Subtle

Just finished reading ‘My garden(book)’ by Jamaica Kincaid, who lives and gardens in Vermont and whose roots are in Antigua. Interesting to read about her childhood home, where there were no gardens but (tiny) houses and (large) plots where everyday life was lived and where useful plants were just, well, planted. A lot of the aggro we modern gardeners have could be avoided if we just plonked plants in somewhere and went on with our lives around them. 

Mrs Kincaid is a prolific user of brackets, which gives me the idea that she’s a woman that has many second thoughts, convoluted thoughts and branching-out thoughts. Made the book a bit more difficult to read, it comes halfway to being poetry (which has always been a closed book to me).  I persevered, though, and it was interesting. A few notes: page 146 ‘In the story (the western one) in which we find ourselves, words come before images; the word makes us long for an image, a word is never enough for the thing – the image – that we have just seen.’ Page 212 read ‘Plant Hunting on the Edge of the World’ by Frank Kingdom Ward and ‘Plant Hunters Paradise’ by Ernest Wilson.  
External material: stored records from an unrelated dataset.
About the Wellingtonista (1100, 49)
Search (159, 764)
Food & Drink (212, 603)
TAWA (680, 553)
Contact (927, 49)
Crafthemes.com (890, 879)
More posts to come about gardeners and garden books, as I spend the December days of non-gardening working my way through books on gardening. My latest fad is watching Monty Don encourage British gardeners to go wild in ‘big dreams, small spaces’. Amongst other things I am learning how to do  critique British style – which is much more subtle than what us poor, blunt Dutch are used to. ‘You may want to reconsider’ meaning ‘you must be totally bonkers to want this’, for example. Useful stuff!